Bug 523482

Summary: Slots left Claimed Idle when there are no jobs
Product: Red Hat Enterprise MRG Reporter: Matthew Farrellee <matt>
Component: condorAssignee: Matthew Farrellee <matt>
Status: CLOSED ERRATA QA Contact: Jan Sarenik <jsarenik>
Severity: medium Docs Contact:
Priority: low    
Version: 1.1CC: iboverma, jsarenik, lbrindle
Target Milestone: 1.2   
Target Release: ---   
Hardware: All   
OS: Linux   
Whiteboard:
Fixed In Version: Doc Type: Bug Fix
Doc Text:
Grid bug fix C: A failure a submit node when starting a job C: The condor_schedd would claim a slot but not release it on failure to execute the condor_shadow. F: The condor_schedd now releases slots on failure to execute the condor_shadow. R: The slot will now return to Unclaimed/Idle instead of remaining Claimed/Idle. If a submit node failed to start a job correctly, the condor_schedd would claim a slot and then never release it. The condor_schedd has now been altered so that it releases slots on failure to execute the condor_shadow. The slot will now return to Unclaimed/Idle instead of remaining in Claimed/Idle.
Story Points: ---
Clone Of: Environment:
Last Closed: 2009-12-03 09:19:37 UTC Type: ---
Regression: --- Mount Type: ---
Documentation: --- CRM:
Verified Versions: Category: ---
oVirt Team: --- RHEL 7.3 requirements from Atomic Host:
Cloudforms Team: --- Target Upstream Version:
Embargoed:
Bug Depends On:    
Bug Blocks: 527551    
Attachments:
Description Flags
Simple verification script none

Description Matthew Farrellee 2009-09-15 16:46:17 UTC
Description of problem:

It is possible to have slots left in the Claimed state with no running jobs, and no jobs to run!, until the claim lease expires.
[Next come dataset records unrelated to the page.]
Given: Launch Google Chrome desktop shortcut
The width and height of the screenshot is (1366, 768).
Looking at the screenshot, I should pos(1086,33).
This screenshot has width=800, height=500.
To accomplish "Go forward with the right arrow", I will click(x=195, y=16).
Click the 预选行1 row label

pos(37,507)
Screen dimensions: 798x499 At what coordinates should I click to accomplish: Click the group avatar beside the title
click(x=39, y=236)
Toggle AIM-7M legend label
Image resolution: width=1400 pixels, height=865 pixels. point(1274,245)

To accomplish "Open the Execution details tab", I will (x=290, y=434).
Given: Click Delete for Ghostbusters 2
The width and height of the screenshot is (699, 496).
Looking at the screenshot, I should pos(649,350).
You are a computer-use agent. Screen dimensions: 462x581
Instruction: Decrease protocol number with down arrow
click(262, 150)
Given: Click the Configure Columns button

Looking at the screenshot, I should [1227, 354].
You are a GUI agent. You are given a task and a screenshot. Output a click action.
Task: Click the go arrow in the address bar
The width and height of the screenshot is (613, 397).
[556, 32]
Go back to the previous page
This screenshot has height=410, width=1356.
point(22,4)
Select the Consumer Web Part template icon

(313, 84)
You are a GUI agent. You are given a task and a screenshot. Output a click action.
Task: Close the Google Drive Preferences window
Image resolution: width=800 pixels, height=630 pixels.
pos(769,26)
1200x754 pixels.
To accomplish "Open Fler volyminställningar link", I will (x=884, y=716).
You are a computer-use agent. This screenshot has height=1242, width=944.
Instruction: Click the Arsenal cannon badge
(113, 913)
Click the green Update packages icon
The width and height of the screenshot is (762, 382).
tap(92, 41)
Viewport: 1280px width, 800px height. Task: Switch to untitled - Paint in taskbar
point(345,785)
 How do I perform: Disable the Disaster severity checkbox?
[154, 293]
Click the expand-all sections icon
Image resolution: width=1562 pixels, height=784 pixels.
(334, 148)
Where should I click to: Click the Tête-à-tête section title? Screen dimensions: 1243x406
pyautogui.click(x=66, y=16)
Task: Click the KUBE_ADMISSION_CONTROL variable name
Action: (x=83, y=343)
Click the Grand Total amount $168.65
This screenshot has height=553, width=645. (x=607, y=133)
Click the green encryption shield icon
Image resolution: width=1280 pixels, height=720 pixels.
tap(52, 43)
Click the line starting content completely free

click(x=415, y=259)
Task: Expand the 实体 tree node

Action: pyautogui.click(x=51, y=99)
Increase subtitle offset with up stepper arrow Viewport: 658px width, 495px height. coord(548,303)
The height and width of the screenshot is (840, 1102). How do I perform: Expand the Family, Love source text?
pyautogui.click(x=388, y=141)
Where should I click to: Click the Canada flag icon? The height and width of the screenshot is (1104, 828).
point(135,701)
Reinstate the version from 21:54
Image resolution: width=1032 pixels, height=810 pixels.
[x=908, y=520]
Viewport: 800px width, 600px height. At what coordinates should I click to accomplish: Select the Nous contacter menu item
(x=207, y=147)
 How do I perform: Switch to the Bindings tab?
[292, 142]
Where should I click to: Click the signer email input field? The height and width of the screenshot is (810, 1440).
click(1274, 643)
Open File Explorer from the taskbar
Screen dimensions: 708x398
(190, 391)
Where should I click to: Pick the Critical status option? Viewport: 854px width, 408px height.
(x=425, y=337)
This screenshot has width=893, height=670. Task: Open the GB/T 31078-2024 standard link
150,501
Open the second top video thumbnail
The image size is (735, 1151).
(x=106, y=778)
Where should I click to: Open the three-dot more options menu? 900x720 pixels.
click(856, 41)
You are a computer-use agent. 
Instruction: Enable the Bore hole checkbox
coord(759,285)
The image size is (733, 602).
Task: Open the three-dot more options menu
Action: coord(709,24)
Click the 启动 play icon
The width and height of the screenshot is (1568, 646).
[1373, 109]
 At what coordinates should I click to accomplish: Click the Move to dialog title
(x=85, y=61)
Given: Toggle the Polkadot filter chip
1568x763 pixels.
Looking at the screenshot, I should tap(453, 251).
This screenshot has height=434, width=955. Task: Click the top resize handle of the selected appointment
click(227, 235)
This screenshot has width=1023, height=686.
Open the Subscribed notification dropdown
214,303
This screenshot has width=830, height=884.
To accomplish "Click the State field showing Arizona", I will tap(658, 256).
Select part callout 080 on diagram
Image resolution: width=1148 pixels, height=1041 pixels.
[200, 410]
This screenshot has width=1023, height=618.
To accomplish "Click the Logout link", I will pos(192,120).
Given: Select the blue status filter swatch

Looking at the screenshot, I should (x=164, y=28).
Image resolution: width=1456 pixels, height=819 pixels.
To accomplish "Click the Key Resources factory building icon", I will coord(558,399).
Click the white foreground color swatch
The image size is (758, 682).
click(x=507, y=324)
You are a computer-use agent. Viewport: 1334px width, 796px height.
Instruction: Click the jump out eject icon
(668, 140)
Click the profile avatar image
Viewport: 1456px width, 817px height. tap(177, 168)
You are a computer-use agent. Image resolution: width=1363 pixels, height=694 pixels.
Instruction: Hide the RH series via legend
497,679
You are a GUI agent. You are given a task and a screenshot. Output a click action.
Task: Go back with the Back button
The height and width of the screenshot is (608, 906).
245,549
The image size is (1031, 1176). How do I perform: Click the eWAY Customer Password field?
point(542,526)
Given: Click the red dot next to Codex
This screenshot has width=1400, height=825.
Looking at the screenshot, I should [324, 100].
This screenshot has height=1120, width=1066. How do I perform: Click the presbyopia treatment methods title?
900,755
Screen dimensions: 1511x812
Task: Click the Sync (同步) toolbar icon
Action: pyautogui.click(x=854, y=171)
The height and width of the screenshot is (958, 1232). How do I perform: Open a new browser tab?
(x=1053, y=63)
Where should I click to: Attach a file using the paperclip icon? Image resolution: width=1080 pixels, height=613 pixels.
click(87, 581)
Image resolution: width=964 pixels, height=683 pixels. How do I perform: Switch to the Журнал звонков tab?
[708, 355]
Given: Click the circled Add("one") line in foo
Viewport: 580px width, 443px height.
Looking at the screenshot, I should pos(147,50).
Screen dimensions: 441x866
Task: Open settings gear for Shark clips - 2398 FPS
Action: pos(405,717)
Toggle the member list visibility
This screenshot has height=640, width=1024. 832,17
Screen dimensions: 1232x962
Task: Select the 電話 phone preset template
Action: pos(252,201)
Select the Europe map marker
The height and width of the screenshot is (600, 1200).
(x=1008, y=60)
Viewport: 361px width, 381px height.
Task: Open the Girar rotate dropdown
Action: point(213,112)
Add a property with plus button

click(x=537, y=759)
Version-Release number of selected component (if applicable):

condor-7.4.0-0.4


How reproducible:

100%


Steps to Reproduce:
1. start condor (make sure schedd start)
2. mv /usr/sbin/condor_shadow /usr/sbin/condor_shadow-
3. submit a job (echo -e 'executable=/bin/sleep\narguments=5\ntransfer_executable=false\nnotification=never\nqueue 1\n' | condor_submit)
4. watch condor_status -total until there is a Claimed slot, can also check condor_status | grep Claimed, it should be Claimed Idle
5. remove the job (condor_rm -a will do it)

  
Actual results:

The Claimed slot will remain that way until the claim lease expires. This can be verified by watching the StartLog on the slot's machine.


Expected results:

The slot should be returned to the Unclaimed state.


Additional info:

Running a job on a slot is a multi-step process. Three steps the Schedd goes through are to 1) REQUEST_CLAIM on the Startd 2) start a Shadow for the job 3) let the Shadow ACTIVATE_CLAIM on the Startd. The Schedd will RELEASE_CLAIM on the Startd for all jobs that have an active Shadow. Anything that prevents step (2) from succeeding, such as the Shadow cannot be executed (induced above) or a condor_rm -a while the Schedd is loaded (original way of hitting this bug) and Shadow execution is cancelled, will demonstrate this bug.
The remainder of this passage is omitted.